Si une mise en demeure avait été notifiée au de cujus, une nouvelle mise en demeure doit être notifiée à ses successeurs ou héritiers.

Dans les deux cas, les poursuites ne pouvant être entreprises que vingt jours après la mise en demeure, le délai de huit jours prévu par l'article 877 du Code civil se trouve être automatiquement respecté.

De plus, s'agissant d'un héritier ab intestat, c'est-à-dire d'une personne qui hérite selon les règles légales de la dévolution successorale et sans que le défunt n'ait laissé de testament, il faut qu'il ait accepté purement et simplement la succession.

15.• Le tiers détenteur d'un immeuble hypothéqué. En vertu du droit de suite qui s'attache à l'hypothèque, les créanciers ayant un droit sur l'immeuble peuvent saisir ce dernier entre les mains du tiers détenteur lui-même.

  B. LA CAUSE DE LA SAISIE

16.La « cause de la saisie » s'entend de la créance en vertu de laquelle un créancier poursuit la saisie.

Pour justifier une saisie, cette créance doit répondre à un certain nombre de conditions : conditions de fond d'une part, conditions de forme d'autre part.

  I. Conditions de fond

17.Il résulte des dispositions de l'article 551 ancien du Code de procédure civile que, pour justifier une saisie, une créance doit être certaine, liquide et exigible. Cet article n'a pas été abrogé (cf. art. 94 loi du 9 juillet 1991).

Pour sa part, l'article 2 de la loi du 9 juillet 1991 précité, dans sa rédaction, ne mentionne pas expressément le caractère de « certitude » que doit avoir la dette.

1. La créance doit être certaine.

18.L'existence de la créance fiscale au moment de la saisie ne doit donc pas dépendre d'un événement futur et incertain. En d'autres termes, elle ne peut être affectée d'une condition suspensive (Code civil, art. 1181). Par exemple, la créance de TVA que le Trésor possède contre un prestataire de services au moment où la prestation est fournie présente le caractère d'une créance conditionnelle tant que l'assujetti n'en a pas encaissé le prix. Cet encaissement, qui constitue, dans ce cas, l'exigibilité de la taxe en ce qui concerne son assiette (CGI, art. 269-2-c) est, en effet, un événement futur qu'il n'est pas au pouvoir de l'administration de provoquer.

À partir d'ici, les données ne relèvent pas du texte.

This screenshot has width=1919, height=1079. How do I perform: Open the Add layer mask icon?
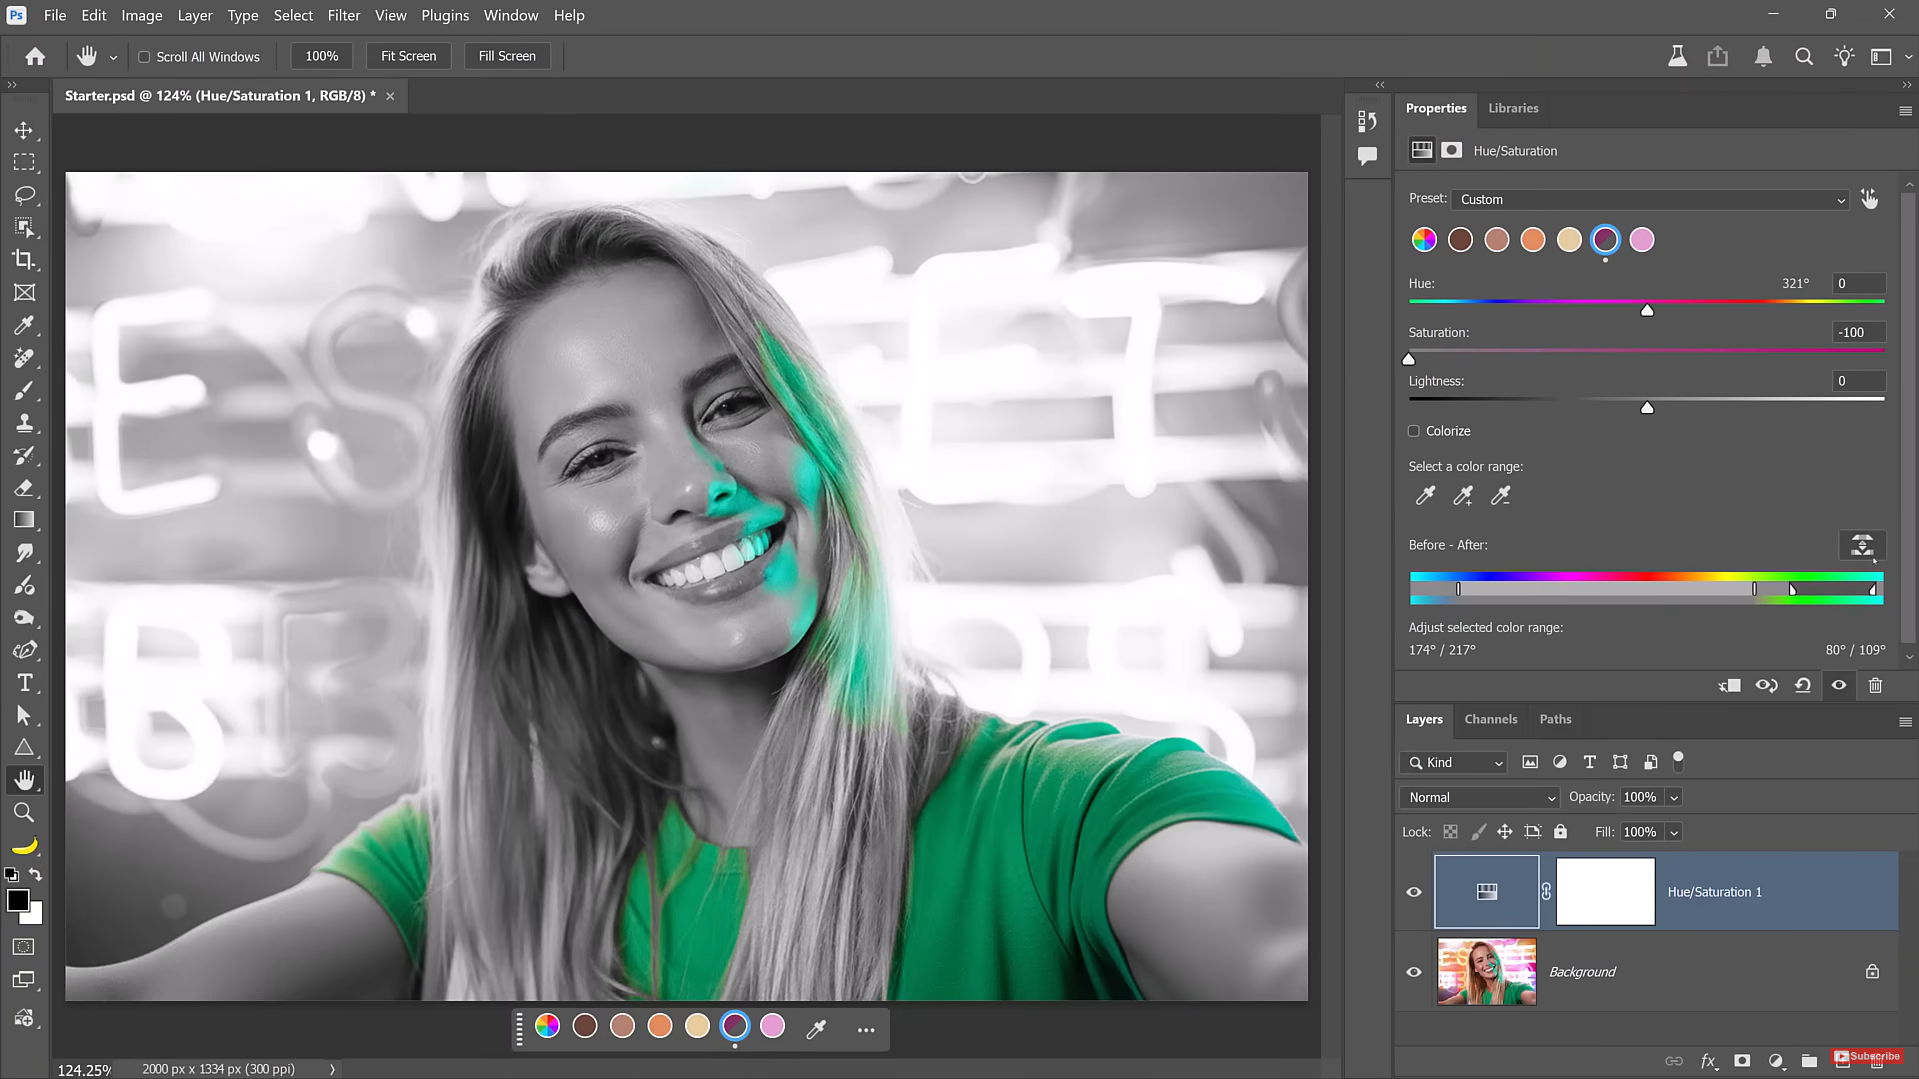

D'autre part, la créance doit, bien entendu, encore exister au moment de la saisie ; il ne faut pas, par conséquent, qu'elle se trouve déjà éteinte ou prescrite, en particulier, par un paiement libératoire, par un dégrèvement ou un défaut de déclaration au passif (poursuite contre le dirigeant ou reprise des poursuites contre une personne physique en application de l'article 169 de la loi du 25 janvier 1985 pour une créance de l'article 40 de la même loi).

19.Indépendamment de ces dispositions générales du droit privé, le recouvrement des créances d'impôt obéit aux règles propres du droit fiscal, notamment celles qui découlent des articles L 277 et L 279 du Livre des procédures fiscales.

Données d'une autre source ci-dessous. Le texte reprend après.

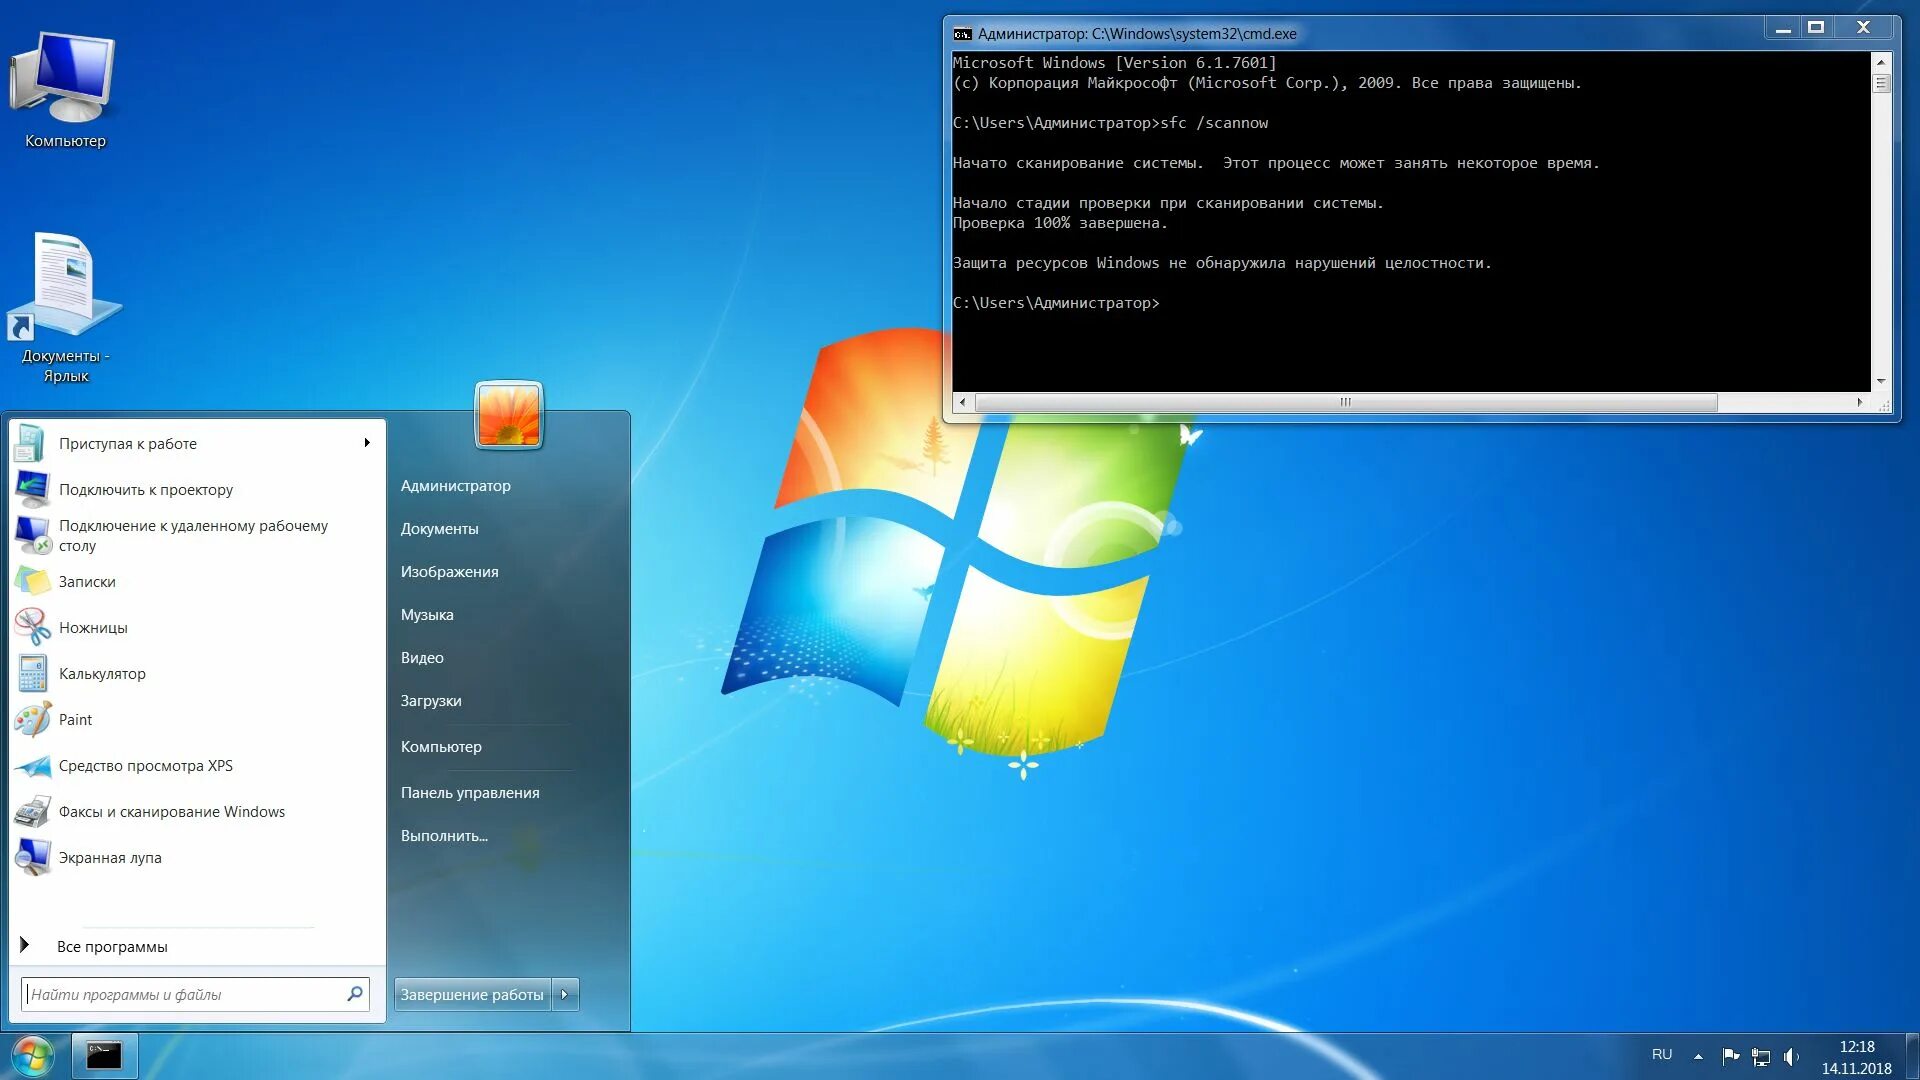Screen dimensions: 1920x1080
Task: Launch Paint from the Start menu
Action: point(75,720)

Ainsi, dès lors que la créance fiscale a été mise en recouvrement, le délai de réclamation ouvert au redevable pour lui permettre de mettre en cause le bien-fondé de l'imposition ne suspend pas le droit de poursuite du comptable public.

Dans les cas où la demande de sursis de paiement n'aboutit pas à des offres de garanties du contribuable ou si les garanties proposées sont refusées, il appartient aux comptables de mettre exclusivement en oeuvre les mesures conservatoires de droit commun (art. 74 à 76 de la loi du 9 juillet 1991 et art. 220 à 249 du décret du 31 juillet 1992) ou d'avoir recours à des sûretés judiciaires, notamment sur des valeurs mobilières (art. 77 à 79 de la loi et 250 à 265 du décret précités).

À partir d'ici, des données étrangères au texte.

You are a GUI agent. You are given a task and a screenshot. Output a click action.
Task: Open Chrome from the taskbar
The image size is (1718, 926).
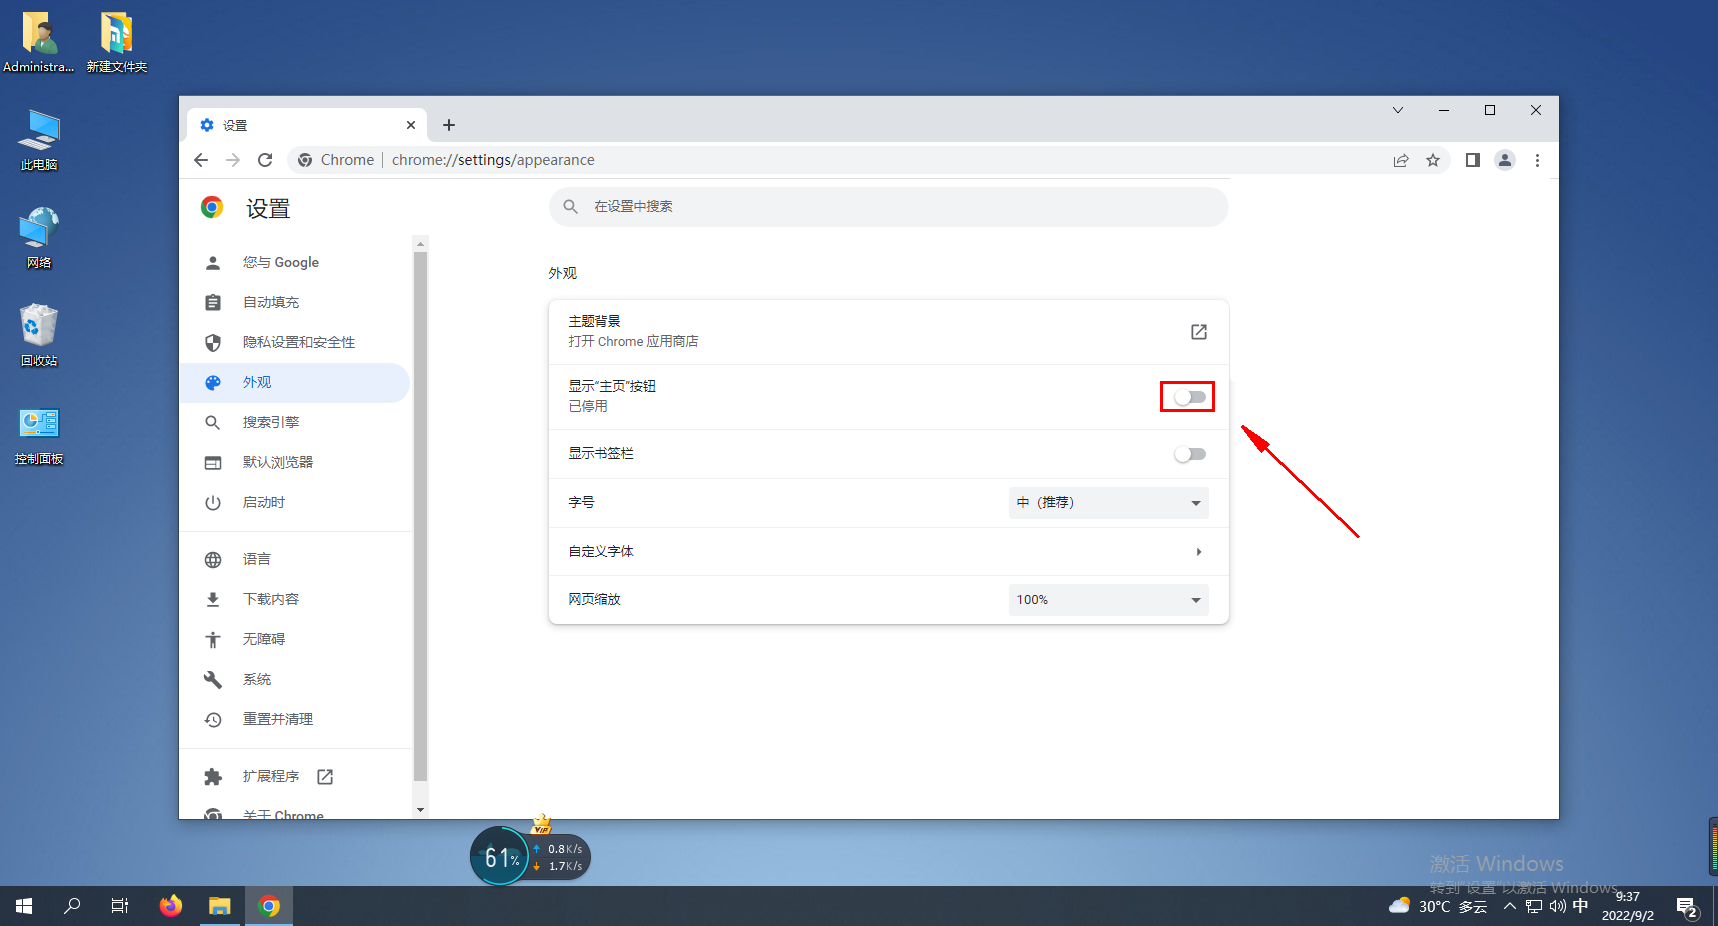(268, 905)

2. La créance doit être liquide.

20.Une créance est liquide lorsque son montant en argent est déterminé et connu.

Sous l'empire des dispositions de l'ancien Code de procédure civile, un créancier pouvait saisir les biens de son débiteur en vertu d'une créance non liquide pourvu, qu'après la saisie, il suspende l'exécution jusqu'au jour où sa créance devenait liquide. C'est ce qui résulte de l'article 551 du Code de procédure civile qui, après avoir prescrit l'exigence de la liquidité de la créance du saisissant, dispose que « si la dette exigible n'est pas d'une somme en argent, il sera sursis, après la saisie, à toutes poursuites ultérieures, jusqu'à ce que l'appréciation en ait été faite ».

Tel était bien le cas en matière de saisie-arrêt puisque l'article 559 du Code de procédure civile dispose qu'il peut être procédé à une saisie-arrêt en vertu d'une créance non liquide sous réserve, toutefois, de la faire évaluer provisoirement par justice.

En effet, la saisie-arrêt - comme la saisie-exécution - comportait une phase conservatoire dont la durée, indépendamment de toute contestation, était à la discrétion du créancier.

21.Si l'article 551 du code précité demeure, les procédures de saisies ont changé. La réforme de 1991 a visé l'accélération de l'exécution en distinguant mesures d'exécution et mesures conservatoires.

Ainsi, l'article 42 de la loi concernant la saisie-attribution, précise que « tout créancier, muni d'un titre exécutoire constatant une créance liquide et exigible peut, pour en obtenir le paiement, saisir entre les mains d'un tiers les créances de son débiteur portant sur une somme d'argent ».

22.De même, en matière de saisie immobilière, le créancier peut procéder à la saisie de l'immeuble en vertu d'une créance non liquide. Mais après la saisie, il doit surseoir à toutes poursuites jusqu'au jour où sa créance aura été liquidée (art. 551 CPC et art. 2213 C. civil).

23.Par ailleurs, si, en principe, toute créance peut donner lieu à saisie, quel que soit son montant, certaines limites résultent soit de la loi, soit de la jurisprudence afin d'éviter des disproportions trop importantes entre la valeur des biens saisis et le montant de la créance.

Certaines limites résultent de la loi elle-même :

- les revenus annuels de l'immeuble sont supérieurs au montant de la créance ;

- pour le recouvrement des créances inférieures à 3 500 F, le créancier ne peut procéder à une saisie-vente du mobilier de son débiteur qu'après avoir vainement diligenté une saisie-attribution ou une saisie de rémunérations.

24.Enfin, la jurisprudence a complété ces dispositions légales en faisant application de la théorie de l'abus de droit : le créancier qui, sans aucune nécessité réelle parce que son débiteur est solvable, s'aviserait de pratiquer une saisie dans un dessein vexatoire et pour paralyser le crédit de son débiteur, s'exposerait à être condamné à des dommages-intérêts.

Mais, conformément aux règles habituelles, une telle condamnation ne peut être prononcée que dans la mesure où une faute est relevée à l'encontre du créancier.